Extreme snazzyness in the film making techniques, with the interrupted reaction a signature of the director, and even some brief stop motion thrown in. The editing is snappy, so snappy that sometimes it prevents the horror from lingering and seeping in - although they did take more time as the story progressed.
This feels like a tour de force by a top-of-the-class student who sees the horror genre as a convenient debut feature. So the first 20 mins is a sequence of neat tricks, but then the story gains some substance by the introduction of an interesting character with some comedy in her clipped delivery. But still the story is a self-conscious mimicking of video gameplay, without bass notes or suspense or sustained fear. The director has fun with mock fight sequences, but goes too far in one scene where a cuddly toy comes into play, stripping the horror out of comedy-horror. Also, fun with real effects gore, but still like an exercise.

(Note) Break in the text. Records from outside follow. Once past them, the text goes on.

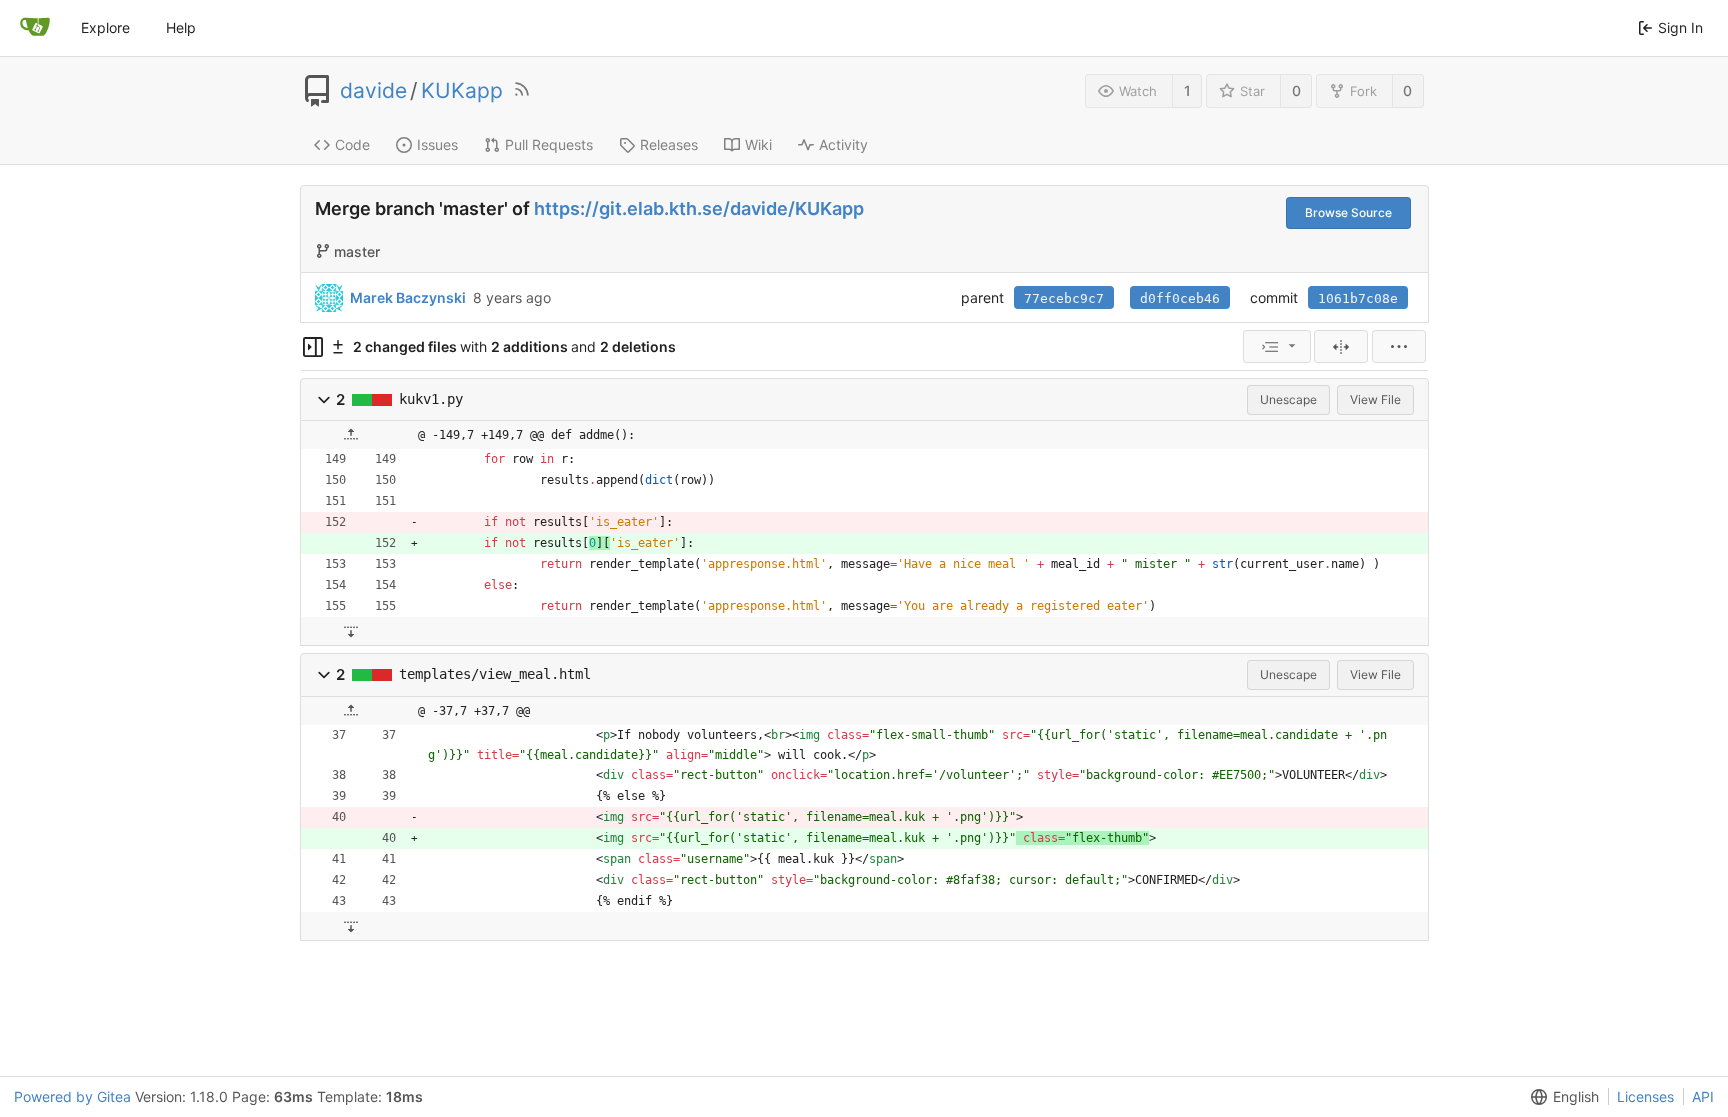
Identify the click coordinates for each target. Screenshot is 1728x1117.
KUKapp (462, 91)
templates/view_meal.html (495, 674)
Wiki (758, 144)
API (1703, 1096)
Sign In (1680, 27)
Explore (105, 27)
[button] (324, 399)
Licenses (1645, 1096)
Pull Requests (549, 144)
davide (373, 91)
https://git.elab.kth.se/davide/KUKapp (699, 208)
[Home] (35, 28)
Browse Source (1348, 212)
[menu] (1277, 346)
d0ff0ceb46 (1180, 298)
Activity (843, 144)
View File (1375, 399)
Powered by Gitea (72, 1096)
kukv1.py (431, 399)
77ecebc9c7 (1064, 298)
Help (181, 27)
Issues (437, 144)
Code (352, 144)
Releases (669, 144)
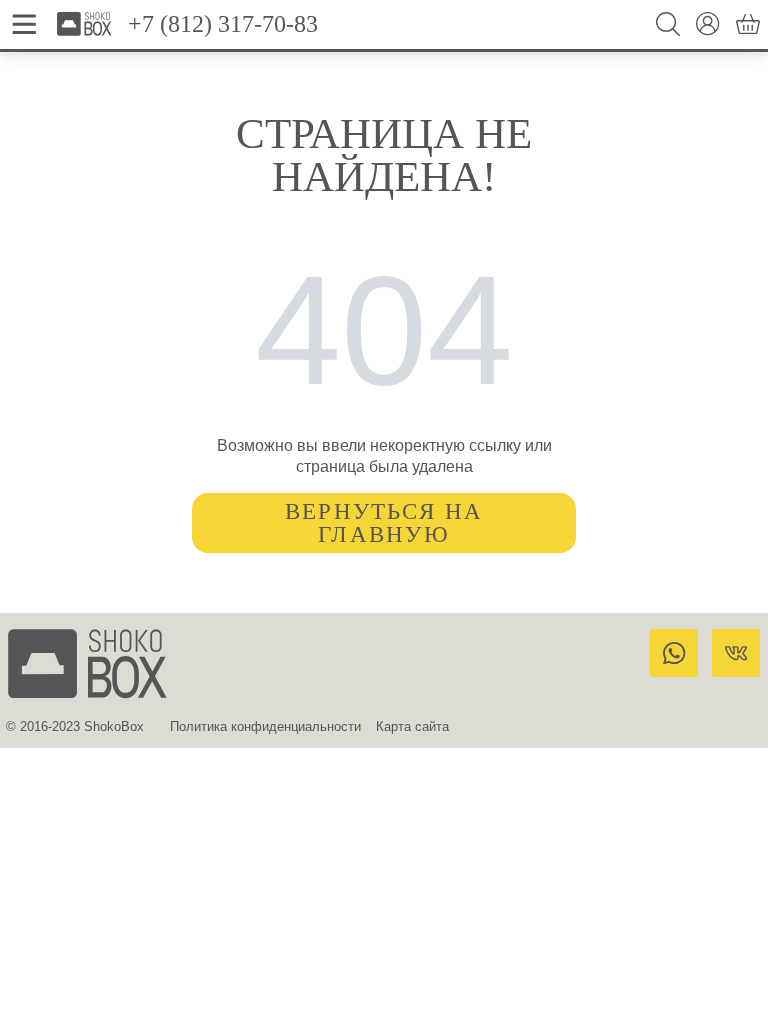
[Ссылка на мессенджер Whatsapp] (674, 653)
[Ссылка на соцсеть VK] (736, 653)
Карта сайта (412, 726)
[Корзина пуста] (748, 24)
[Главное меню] (24, 24)
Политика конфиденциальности (265, 726)
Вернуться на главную (384, 523)
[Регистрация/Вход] (708, 24)
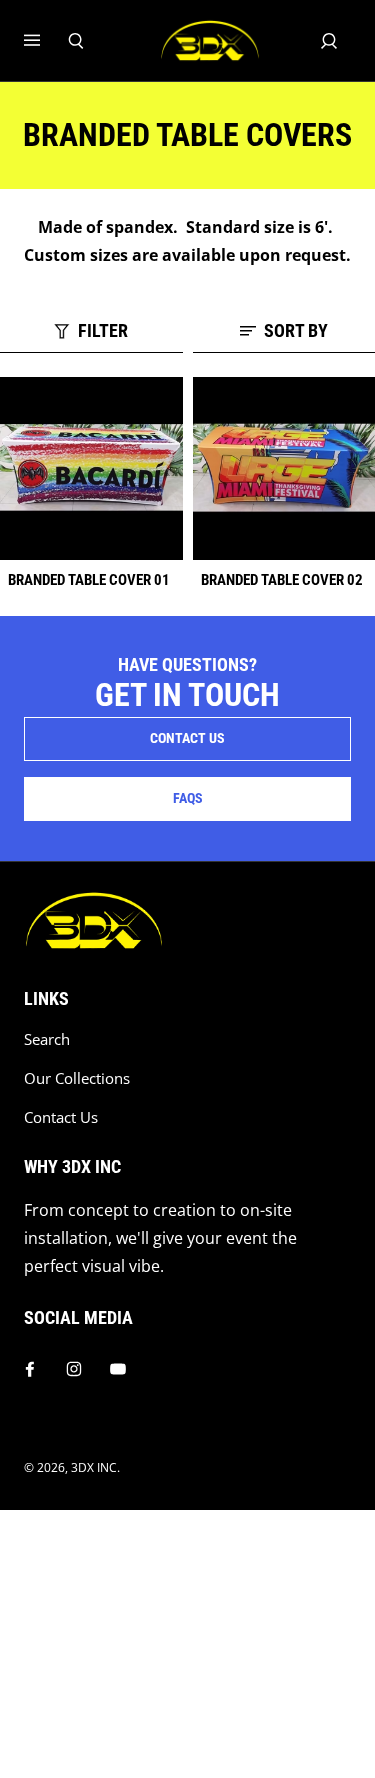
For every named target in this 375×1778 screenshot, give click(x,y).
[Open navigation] (46, 41)
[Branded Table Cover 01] (91, 468)
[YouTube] (118, 1369)
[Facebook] (30, 1369)
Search (47, 1039)
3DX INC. (95, 1467)
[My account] (329, 41)
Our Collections (77, 1078)
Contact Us (61, 1117)
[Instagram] (74, 1369)
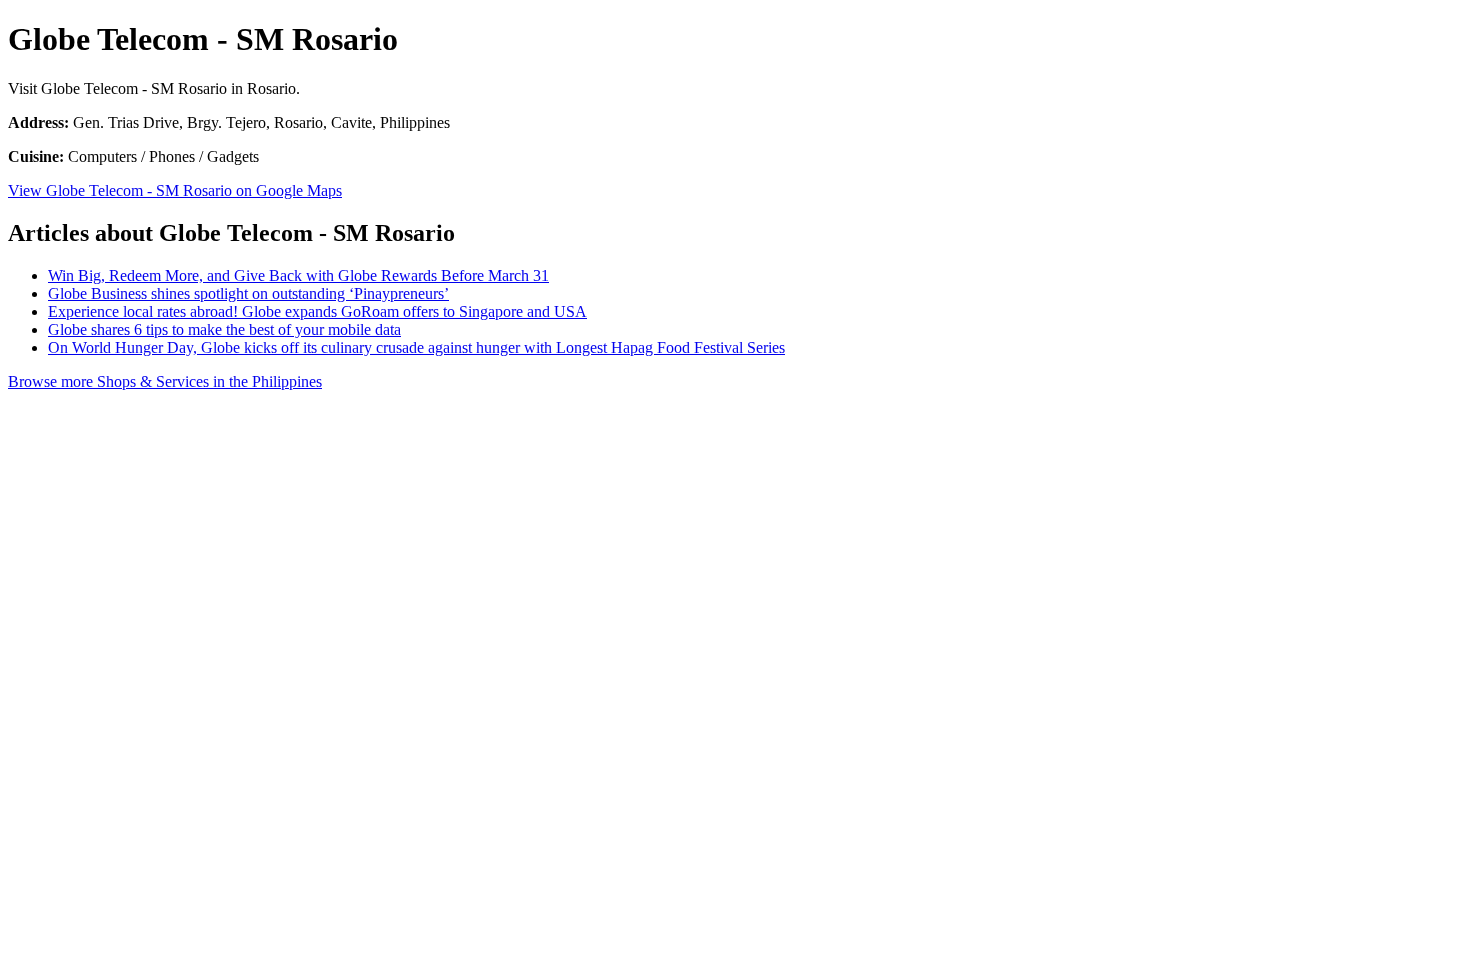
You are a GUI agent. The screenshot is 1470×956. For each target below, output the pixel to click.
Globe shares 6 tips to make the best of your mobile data (224, 329)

Music and sound design are good, and the atmosphere of a strange, enclosed world is well done. Performances are mannered, but that's the kind of movie it is.
There is an interesting departure with the flashback to those who have travelled this path before, and we enter a heavier, surreal phase of the story, with a blackly funny montage of ghastly suicides - the burned out eyeballs was my pick. After that I think there was a tribute to the two gals in the blue niteclub in Mulholland Drive. A bit cheeky, because that classic scene is the gateway to harrowing emotion and true horror, whereas here we've just got a reflection on the agony of creativity.
I found it intriguing but a bit light, and in the end confusing, as the film makers tricksied about too much to earn the weird climax.